Prediction of functions of 51 uncharacterized proteins A. The green-colored bar chart illustrates the probable molecular functions associated with the 51 uncharacterized and hypothetical proteins predicted by PFP (Protein Function Prediction) tool. Majority of the proteins were found to involved in essential cellular functions like transcription, translation, phosphorylation, transport, chemotaxis and motility. B. The yellow-colored bar chart depicts the predicted molecular function of uncharacterized and hypothetical proteins predicted by Argot2. According to Argot2 prediction, majority of the proteins were involved with catalytic activity and DNA binding. C. The pink-colored bar graph illustrates the probable biological functions of uncharacterized and hypothetical proteins predicted by PFP. Majority of the proteins were found to be involved with cellular morphogenesis, translation, ribosome biogenesis and amino acid metabolism D. The blue-colored bar graph indicates the probable biological functions of uncharacterized and hypothetical proteins predicted by Argot2, where majority of the proteins were found to be involved with transcription, translation, signal transduction, phosphorylation and transport E. Analysis and comparison of swimming motility between the CgtA-depleted strain and the wild-type strain of V. cholerae. In the cgtA knockdown strain, the swimming motility were significantly lower than those in the wild-type strain of V. cholerae. The diameter of motility zone was measured and F. statistically validated using a two-tailed t test. G. Analysis and comparison of swarming motility between the CgtA-depleted strain and the wild-type strain of V. cholerae. Similar to swimming motility, the swarming motility was also significantly lower than those in the wild-type strain of V. cholerae. The diameter of motility zone was measured and H. statistically validated using a two-tailed t test.

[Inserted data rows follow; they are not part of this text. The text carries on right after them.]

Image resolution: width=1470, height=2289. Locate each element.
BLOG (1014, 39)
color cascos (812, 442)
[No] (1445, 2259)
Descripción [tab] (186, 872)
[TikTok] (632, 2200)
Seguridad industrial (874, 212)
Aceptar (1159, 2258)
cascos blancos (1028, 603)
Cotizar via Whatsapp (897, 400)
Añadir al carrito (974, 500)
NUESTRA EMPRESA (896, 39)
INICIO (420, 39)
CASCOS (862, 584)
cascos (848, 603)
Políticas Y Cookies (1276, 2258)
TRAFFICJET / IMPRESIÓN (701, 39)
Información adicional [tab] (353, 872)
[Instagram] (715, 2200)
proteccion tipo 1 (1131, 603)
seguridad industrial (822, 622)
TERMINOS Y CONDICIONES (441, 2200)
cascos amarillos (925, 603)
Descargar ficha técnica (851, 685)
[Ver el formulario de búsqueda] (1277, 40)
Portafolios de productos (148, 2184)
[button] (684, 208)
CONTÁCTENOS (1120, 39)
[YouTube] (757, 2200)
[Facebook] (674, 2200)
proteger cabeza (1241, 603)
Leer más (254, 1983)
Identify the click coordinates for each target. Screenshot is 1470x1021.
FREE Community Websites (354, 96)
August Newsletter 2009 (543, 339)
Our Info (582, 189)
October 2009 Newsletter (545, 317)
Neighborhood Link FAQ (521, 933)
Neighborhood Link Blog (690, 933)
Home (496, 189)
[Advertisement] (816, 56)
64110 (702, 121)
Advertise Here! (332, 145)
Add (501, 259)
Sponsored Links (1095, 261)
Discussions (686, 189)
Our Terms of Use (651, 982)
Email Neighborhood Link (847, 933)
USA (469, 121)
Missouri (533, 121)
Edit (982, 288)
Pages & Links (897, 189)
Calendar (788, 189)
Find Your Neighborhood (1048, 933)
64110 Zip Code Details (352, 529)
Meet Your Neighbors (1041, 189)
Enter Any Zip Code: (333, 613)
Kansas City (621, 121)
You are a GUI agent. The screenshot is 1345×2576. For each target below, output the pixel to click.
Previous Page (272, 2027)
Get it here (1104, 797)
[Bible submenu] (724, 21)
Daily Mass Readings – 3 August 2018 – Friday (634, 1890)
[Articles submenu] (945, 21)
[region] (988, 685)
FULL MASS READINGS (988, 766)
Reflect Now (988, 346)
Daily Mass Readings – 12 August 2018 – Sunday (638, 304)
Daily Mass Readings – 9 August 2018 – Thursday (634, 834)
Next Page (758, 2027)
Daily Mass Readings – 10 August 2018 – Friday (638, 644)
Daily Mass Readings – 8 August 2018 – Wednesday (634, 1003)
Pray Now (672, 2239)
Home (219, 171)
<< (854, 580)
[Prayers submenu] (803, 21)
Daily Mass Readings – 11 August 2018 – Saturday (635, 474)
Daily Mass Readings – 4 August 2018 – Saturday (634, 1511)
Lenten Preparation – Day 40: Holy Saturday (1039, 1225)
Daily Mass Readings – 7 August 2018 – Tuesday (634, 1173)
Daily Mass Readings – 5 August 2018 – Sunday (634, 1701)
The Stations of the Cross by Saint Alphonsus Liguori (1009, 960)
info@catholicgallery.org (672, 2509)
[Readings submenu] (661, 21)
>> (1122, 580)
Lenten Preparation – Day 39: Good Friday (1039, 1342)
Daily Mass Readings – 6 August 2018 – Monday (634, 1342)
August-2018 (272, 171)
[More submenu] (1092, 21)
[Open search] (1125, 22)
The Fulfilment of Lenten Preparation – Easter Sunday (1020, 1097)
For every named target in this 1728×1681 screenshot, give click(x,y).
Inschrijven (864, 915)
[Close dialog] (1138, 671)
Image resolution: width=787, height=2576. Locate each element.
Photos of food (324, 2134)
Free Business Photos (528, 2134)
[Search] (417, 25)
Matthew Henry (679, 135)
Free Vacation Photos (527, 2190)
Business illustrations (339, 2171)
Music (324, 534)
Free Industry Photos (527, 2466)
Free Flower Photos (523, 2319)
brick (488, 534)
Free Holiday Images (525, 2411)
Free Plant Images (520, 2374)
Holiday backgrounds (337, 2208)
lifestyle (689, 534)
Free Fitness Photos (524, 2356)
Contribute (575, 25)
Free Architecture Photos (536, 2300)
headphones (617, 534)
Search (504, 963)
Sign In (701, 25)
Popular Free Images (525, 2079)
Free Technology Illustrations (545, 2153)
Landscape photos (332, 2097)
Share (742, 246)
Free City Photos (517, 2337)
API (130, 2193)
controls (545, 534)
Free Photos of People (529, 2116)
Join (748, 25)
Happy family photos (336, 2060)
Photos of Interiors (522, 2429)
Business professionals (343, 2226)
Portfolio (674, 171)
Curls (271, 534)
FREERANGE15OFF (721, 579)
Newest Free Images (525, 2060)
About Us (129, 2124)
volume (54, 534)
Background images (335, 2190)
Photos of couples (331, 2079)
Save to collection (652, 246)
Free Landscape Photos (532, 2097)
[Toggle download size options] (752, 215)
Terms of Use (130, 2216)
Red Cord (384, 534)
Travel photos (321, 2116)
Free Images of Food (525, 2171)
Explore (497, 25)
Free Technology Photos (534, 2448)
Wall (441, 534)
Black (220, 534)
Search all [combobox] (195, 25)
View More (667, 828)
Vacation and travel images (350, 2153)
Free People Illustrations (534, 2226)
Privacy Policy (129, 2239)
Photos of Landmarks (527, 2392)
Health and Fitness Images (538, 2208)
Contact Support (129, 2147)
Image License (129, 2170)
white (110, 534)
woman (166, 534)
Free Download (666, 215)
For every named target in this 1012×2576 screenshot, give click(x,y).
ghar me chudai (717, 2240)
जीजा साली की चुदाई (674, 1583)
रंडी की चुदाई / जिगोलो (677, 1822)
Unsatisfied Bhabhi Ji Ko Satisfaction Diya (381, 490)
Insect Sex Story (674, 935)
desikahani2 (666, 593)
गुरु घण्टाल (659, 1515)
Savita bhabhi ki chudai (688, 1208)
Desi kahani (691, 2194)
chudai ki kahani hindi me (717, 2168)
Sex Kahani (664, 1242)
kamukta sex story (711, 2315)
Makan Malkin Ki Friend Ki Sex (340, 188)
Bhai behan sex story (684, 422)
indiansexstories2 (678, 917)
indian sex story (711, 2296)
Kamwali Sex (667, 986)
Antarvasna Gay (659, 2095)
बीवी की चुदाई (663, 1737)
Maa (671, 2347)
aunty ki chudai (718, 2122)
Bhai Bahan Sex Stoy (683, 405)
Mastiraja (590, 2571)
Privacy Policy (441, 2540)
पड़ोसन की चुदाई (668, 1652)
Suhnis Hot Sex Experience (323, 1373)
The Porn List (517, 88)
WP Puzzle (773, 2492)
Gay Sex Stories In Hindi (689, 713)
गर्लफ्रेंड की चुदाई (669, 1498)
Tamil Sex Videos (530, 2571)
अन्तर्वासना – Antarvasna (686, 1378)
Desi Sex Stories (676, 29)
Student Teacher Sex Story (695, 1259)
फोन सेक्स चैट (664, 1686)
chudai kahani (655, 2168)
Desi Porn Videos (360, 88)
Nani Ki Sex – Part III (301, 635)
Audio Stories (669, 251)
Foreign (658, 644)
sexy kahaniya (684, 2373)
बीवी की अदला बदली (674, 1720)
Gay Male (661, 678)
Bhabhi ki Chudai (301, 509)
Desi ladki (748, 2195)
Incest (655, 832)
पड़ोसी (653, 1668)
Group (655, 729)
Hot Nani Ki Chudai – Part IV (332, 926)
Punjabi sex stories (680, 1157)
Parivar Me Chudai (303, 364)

Identification of protein-protein interaction network

Protein-protein interaction or PPI network for 51 uncharacterized proteins were visualized in STRING version 11.5, which predicts the interactive protein partners using a confidence score above 0.7. The interacting partners of each of the uncharacterized proteins are tabulated in S15 Table. The highest confidence score of 0.996 and 0.994 were observed for the interaction between SpoVR family protein, Q9KQX3 and a hypothetical protein, Q9KQX4 (VC_1873) and uncharacterized protein, Q9KQX5 (VC_1872) respectively. Other interaction with high confidence score of 0.993 was seen in PPI between EAL domain containing Q9KRD2 and Q9KPJ7 (Gene name- VC_2370) which is a sensory box containing diguanylate cyclase enzyme. The findings in this study will allow us to reinforce our understanding on the probable functions of these uncharacterized proteins and decipher the molecular pathways involved with cellular functions.

Three-dimensional protein structure construction and validation

The 3-dimensional structure of 51 uncharacterized proteins were predicted by AalphaFold-mmseqs2 (S5 Fig). Only the best ranked structure is shown which is validated by predicted local distance difference test (pLDDT) score and predicted aligned error (PAE) graph. pLDDT value above 90 indicates high model confidence and accurate structure. A protein with UniProt ID- Q9KMS2, a 40.5 kDa was observed to have the highest model confidence with pLDDT score of 97.9. Further, the structures were validated using PROCHECK Ramachandran Plot and ProSA.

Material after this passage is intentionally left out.